Atchison: An initial observation was that New Hampshire provides a relatively high level of funding per student, as a statewide average, compared to other states. However, averages do not tell the full story.

In New Hampshire’s current system, the highest-poverty districts receive less or, at best, equal amounts of funding compared to lower-poverty districts.

The equity analysis found that in New Hampshire’s current system, the highest-poverty districts receive less or, at best, equal amounts of funding compared to lower-poverty districts. Unsurprisingly, the risk analysis found that the highest-poverty districts have lower student outcomes than lower-poverty districts.

We also found that the highest-poverty districts generally must impose higher property taxes to raise revenue for their districts—New Hampshire has no state income or sales taxes. So, not only are the highest-poverty districts getting less funding overall, but they also have higher property taxes to get the less funding they receive. The bottom line: This is a doubly inequitable system, both in terms of student equity and taxpayer equity.

These are among the most striking aspects of this study—it clearly lays out the evidence of inequitable distribution of funding, inequitable tax rates, and inequities in outcomes for students.

Using the results from the adequacy analysis, we proposed a set of cost-based funding weights that, if applied, would provide more adequate and equitable funding across New Hampshire’s school districts. In addition, our work suggested alternatives for generating tax revenues in a more equitable fashion that would enable high-poverty districts to obtain the funding necessary to support an adequate education in a less burdensome manner.

Q: Were there novel aspects to this project?

Levin: With this project, we set up a formalized framework that had not been done before—at least systematically—with separate equity and risk analyses supporting the adequacy analysis. These have been done separately in individual studies before. But incorporating them as necessary precursor steps to developing an adequate cost-based funding formula is huge. First, it identifies the justification for doing cost analysis by establishing whether funding inequity exists. Second, it identifies those cost factors that are most important to addressing funding disparities.
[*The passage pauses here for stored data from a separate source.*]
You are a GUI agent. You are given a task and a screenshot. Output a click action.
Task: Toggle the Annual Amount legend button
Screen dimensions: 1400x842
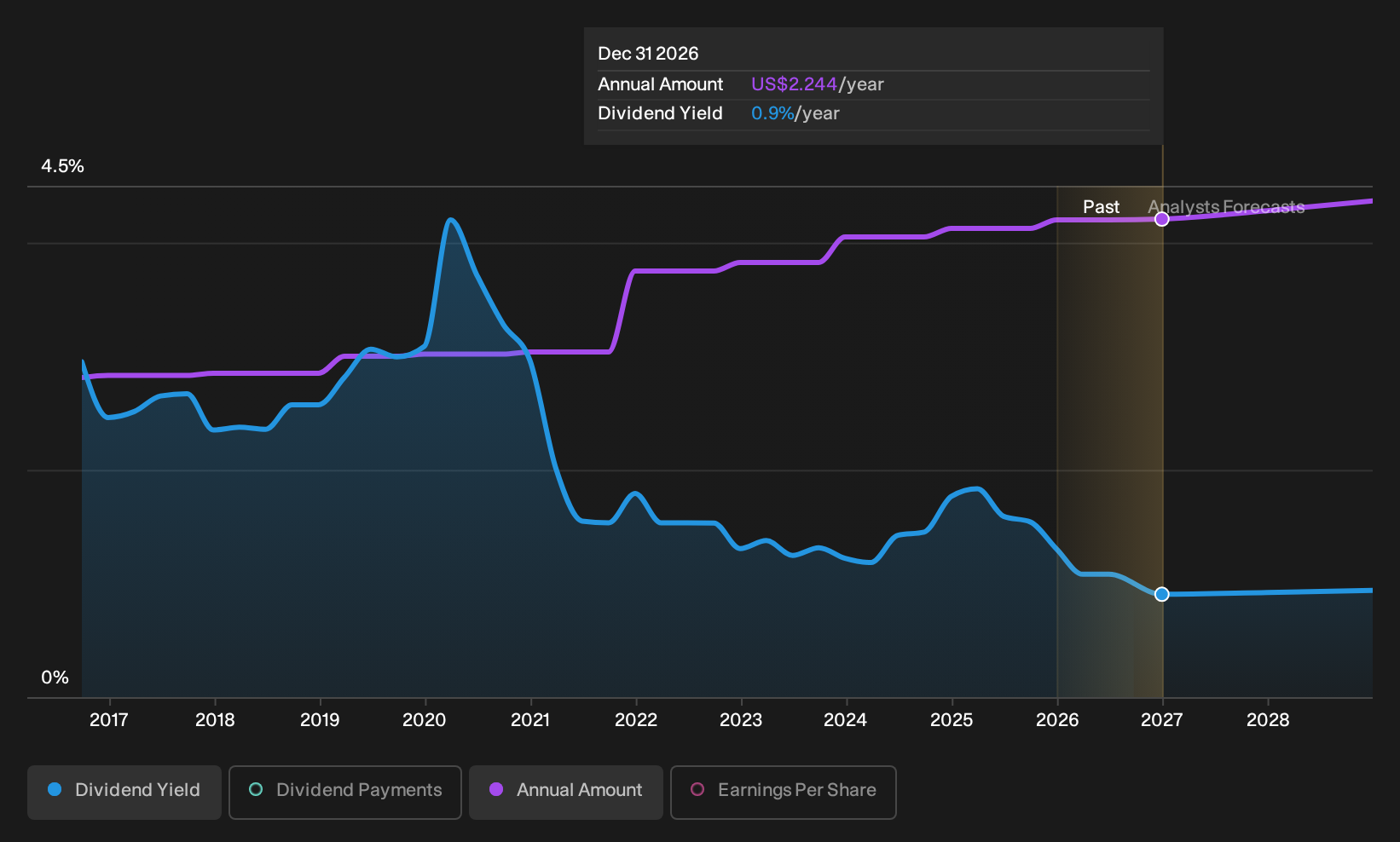click(566, 793)
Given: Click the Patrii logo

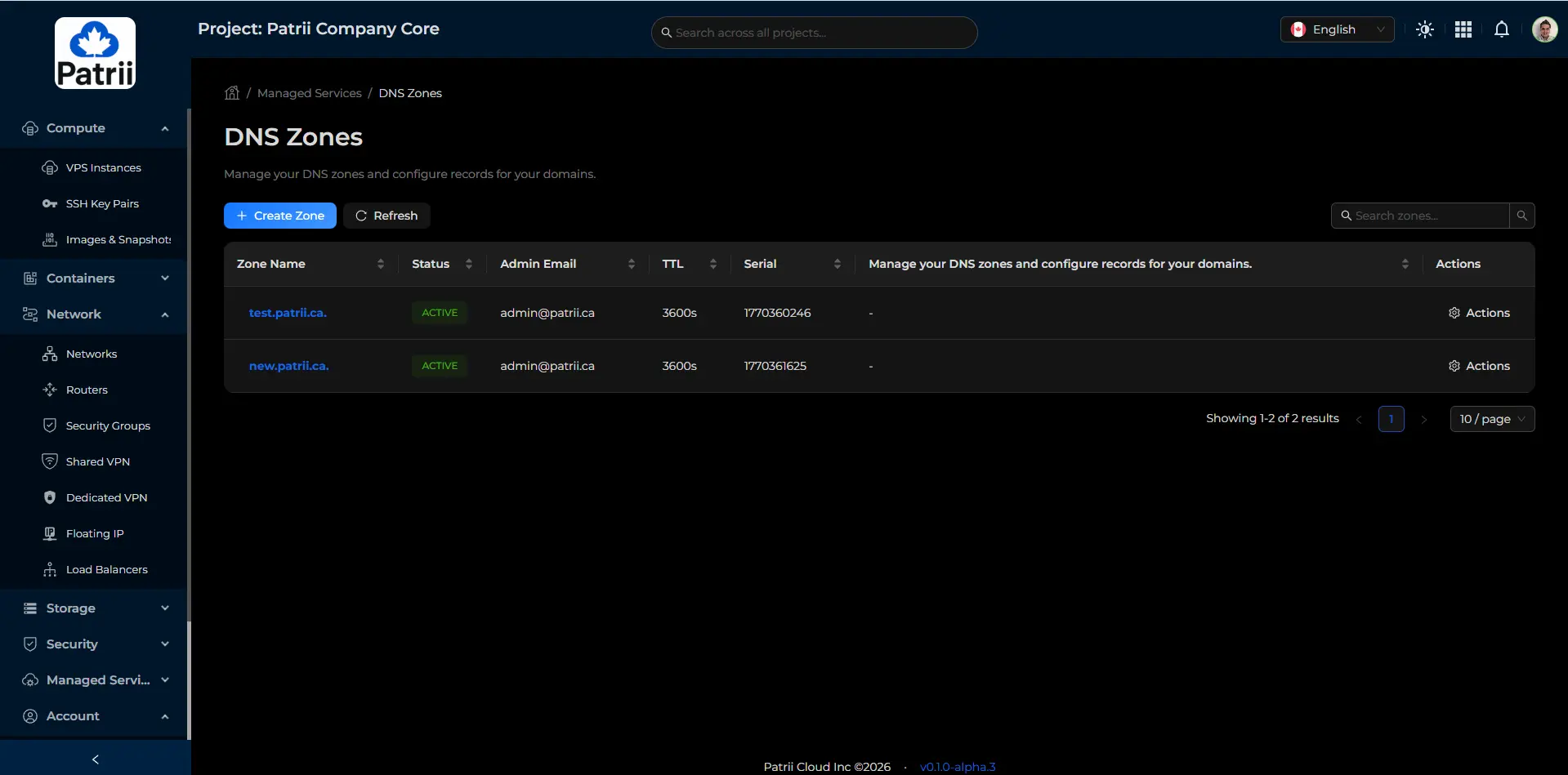Looking at the screenshot, I should point(96,53).
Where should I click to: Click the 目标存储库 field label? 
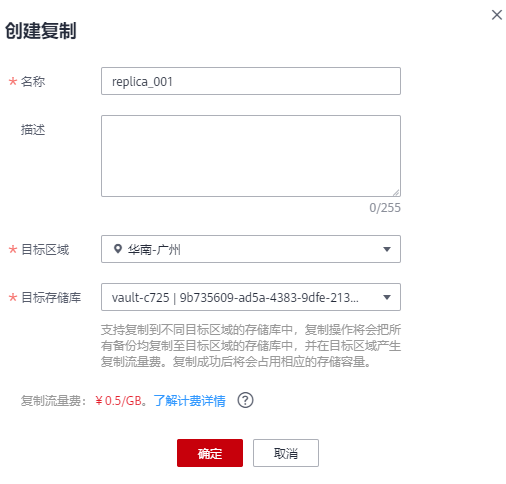click(51, 297)
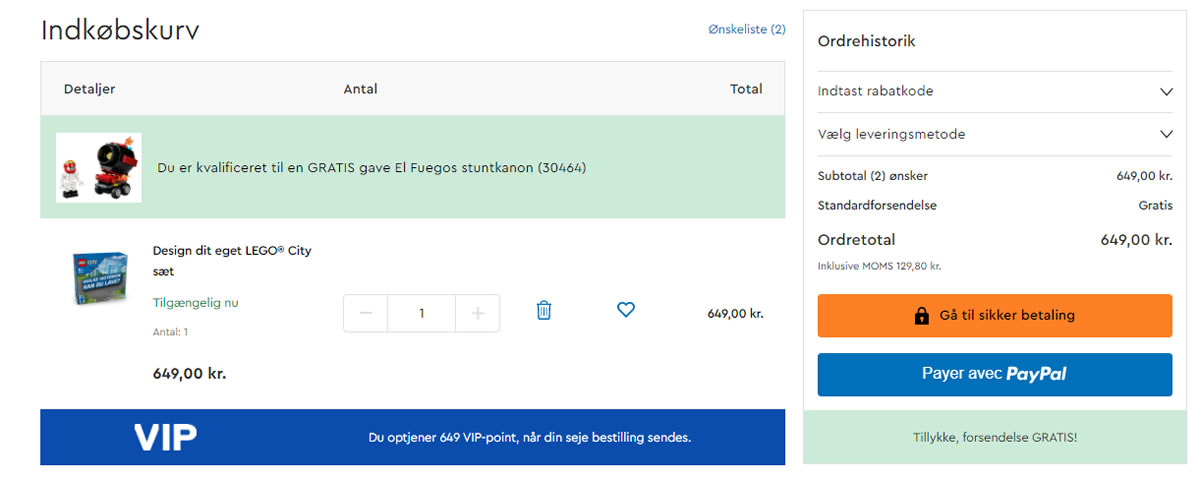Image resolution: width=1200 pixels, height=481 pixels.
Task: Pay with the PayPal button
Action: click(994, 374)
By translating our results into a funding formula and suggesting revenue solutions capable of supporting the formula, we provide a set of actionable steps that are ready for legislation.

Atchison: Our approach is somewhat unique in that we don’t just stop at defining cost. We go further with a process to define a funding formula and identify ways in which revenue could be raised more equitably as well. By translating our results into a funding formula and suggesting revenue solutions capable of supporting the formula, we provide a set of actionable steps that are ready for legislation.

We also developed a simulation model for policymakers. This tool makes it very easy for them to adjust the funding weights we used for different cost factors to be more or less aggressive, and to see how such adjustments would change funding calculations across districts. The simulator also works on the revenue side, to see the knock-on effects to local tax rates under different scenarios.